Trecho da fonte:
A preparação envolve muitas revisões e toda antecedência é bem-vinda.

Já deixei o casco limpo e revisado duas semanas antes, assim como os principais abastecimentos de diesel, água dos tanques, água potável, gás de reserva e provisões secas.

No momento do embarque levei comigo apenas uma pequena mochila de roupas e os congelados e resfriados.

A previsão do início da semana não era das melhores, mas com o passar dos dias ela foi melhorando e culminou com tempo bom e a presença dos ventos de NE.

A ideia do primeiro dia era velejar contra o vento e procurar um pernoite tranquilo ao norte.

O vento soprou de N a NE (15/18 nós – 30 a 36 km/h) e a previsão era de uma velejada 6 a 8 horas de duração.

Partimos de Santo Antônio de Lisboa rumo à Ilha do Anhatomirim e depois de algumas cambadas com mar de proa alcançamos o abrigo da Enseada da Armação (Gov. Celso Ramos).

Ancoramos por alguns minutos na Praia do Tinguá para saborear um delicioso arroz cremoso com frango desfiado e linguiça Blumenau.

Durante todo o trecho até o Tinguá a maré estava enchendo, fazendo com que a nossa velocidade diminuísse.

O mar estava NE e ENE com menos de 1m e período curto (6”) com ondas de vento vindas de NE e desencontradas.

A temperatura ficou entre os 25° a 28°, mas com sensação térmica mais fresca por causa do vento contra (21°). 

O clima era perfeito para velejar e ouvir as fantásticas histórias do Flávio Jardim em suas experiências da volta ao mundo e também na sua epopéia de velejar do Chuí ao Oiapoque de windsurf.

Quando Flávio descansava um pouco a sua garganta eu entrava com o meu conteúdo, demonstrando as técnicas que permitem combinar performance, menor desgaste do equipamento e o conforto da tripulação.

Muita gente acha que é impossível administrar estes fatores ao mesmo tempo, mas na velejada de cruzeiro isto é totalmente viável.

Não estamos competindo contra ninguém e sim administrando o melhor resultado de velocidade com o menor esforço do equipamento.

É por isto que prefiro velejar por algumas horas e sentir as condições do mar, antes de definir o destino.

Sei que nem sempre isto é possível em uma travessia, mas na nossa velejada aqui em Floripa, decidimos sempre pela melhor rota. 

Nunca saio com um plano completamente pronto, pois as condições mudam muito ao longo do dia.

Minha flexibilidade vai do plano A ao Z e sempre colocamos o bem estar da nossa tripulação em primeiro lugar.

Material do exercício:
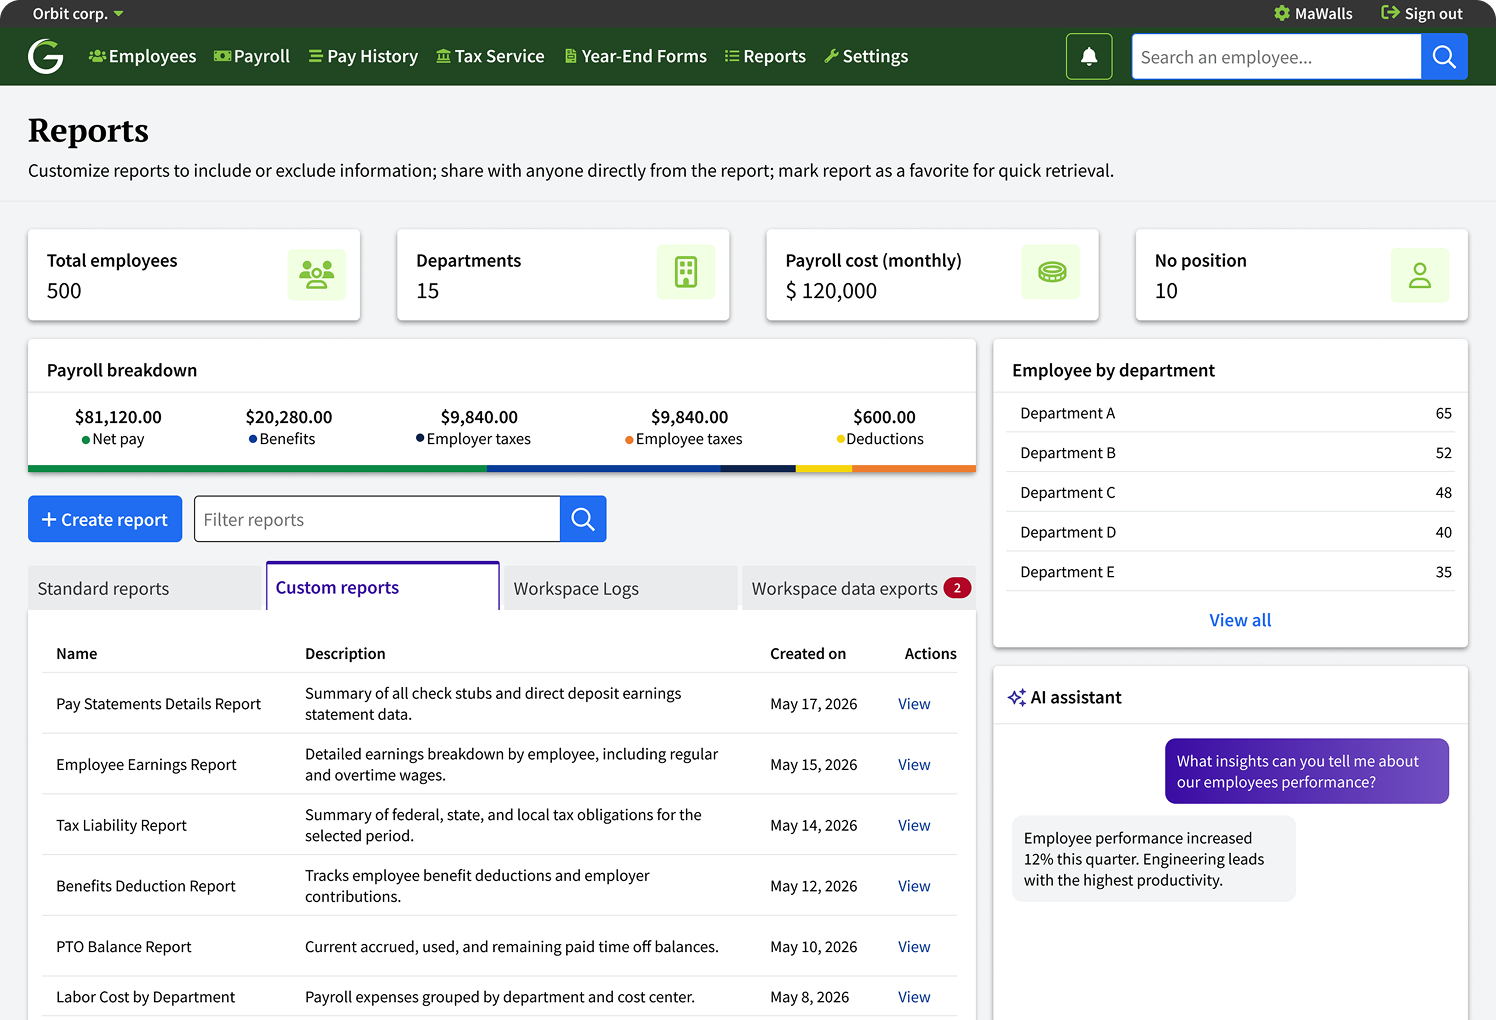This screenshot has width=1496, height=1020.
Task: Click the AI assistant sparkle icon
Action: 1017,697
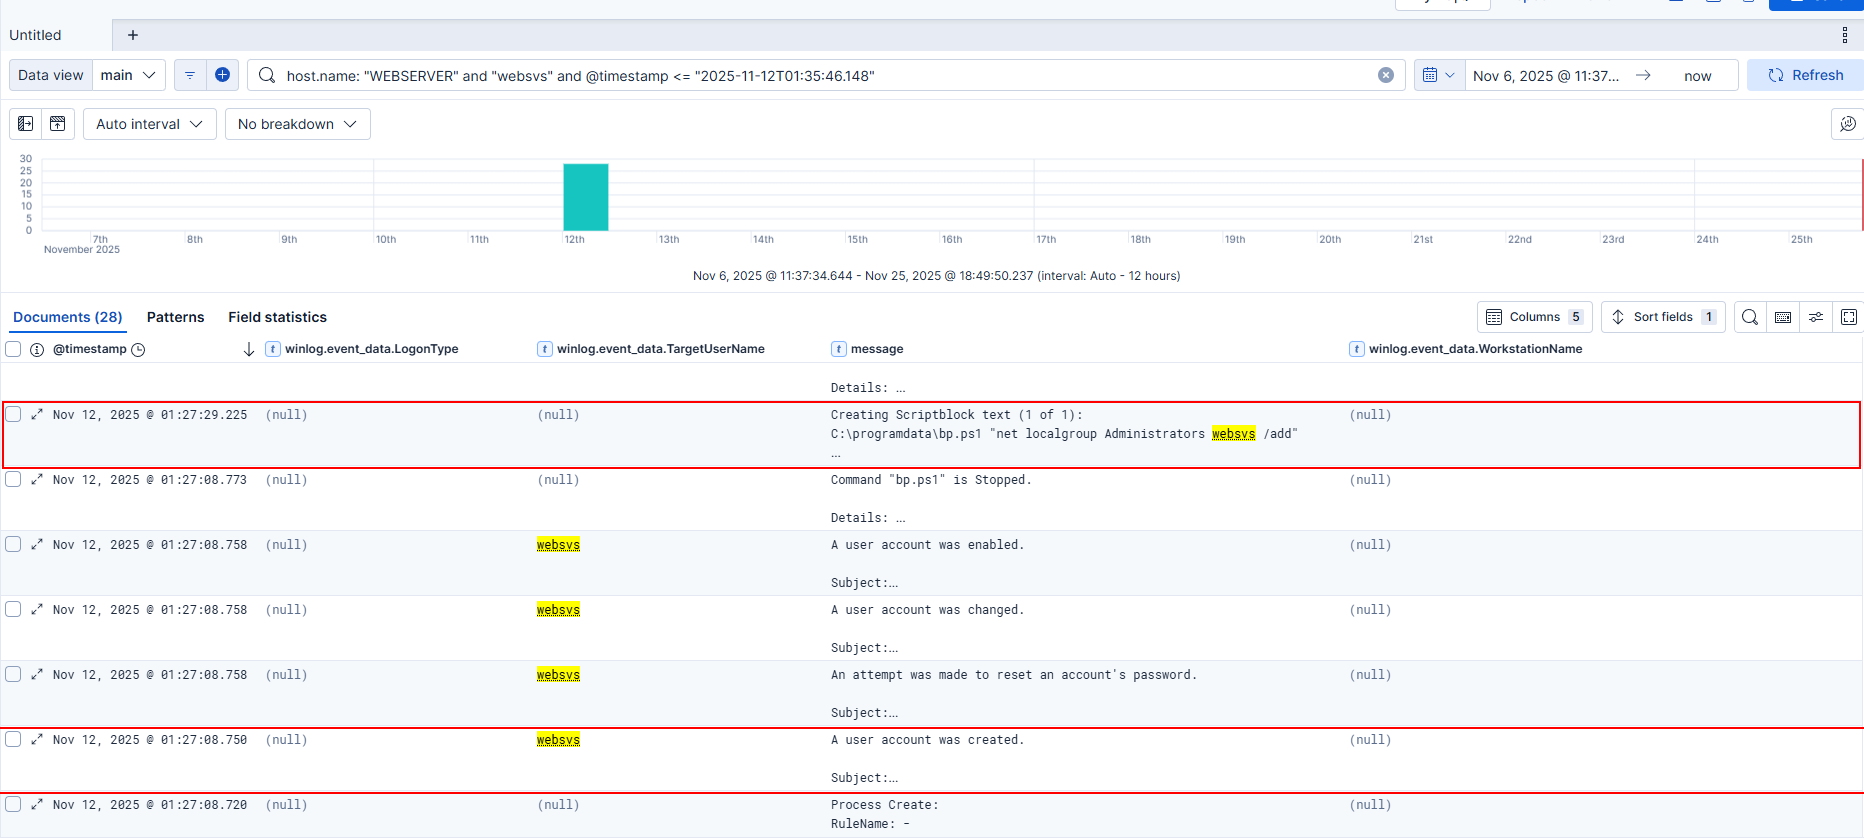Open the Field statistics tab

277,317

Tarefas:
1. Segundo o trecho sobre a velejada, onde o barco ancorou por alguns minutos?
2. Transforme as linhas dos registros em uma tabela Markdown com as colunas Nº e Linha, sem as linhas em branco. Deixe as imagens de fora.

Respostas:
1. Na Praia do Tinguá.

2.
| Nº | Linha |
|---|---|
| 1 | This screenshot has width=1496, height=1020. |
| 2 | Task: Click the AI assistant sparkle icon |
| 3 | Action: 1017,697 |
| 4 | Open the Field statistics tab |
| 5 | 277,317 |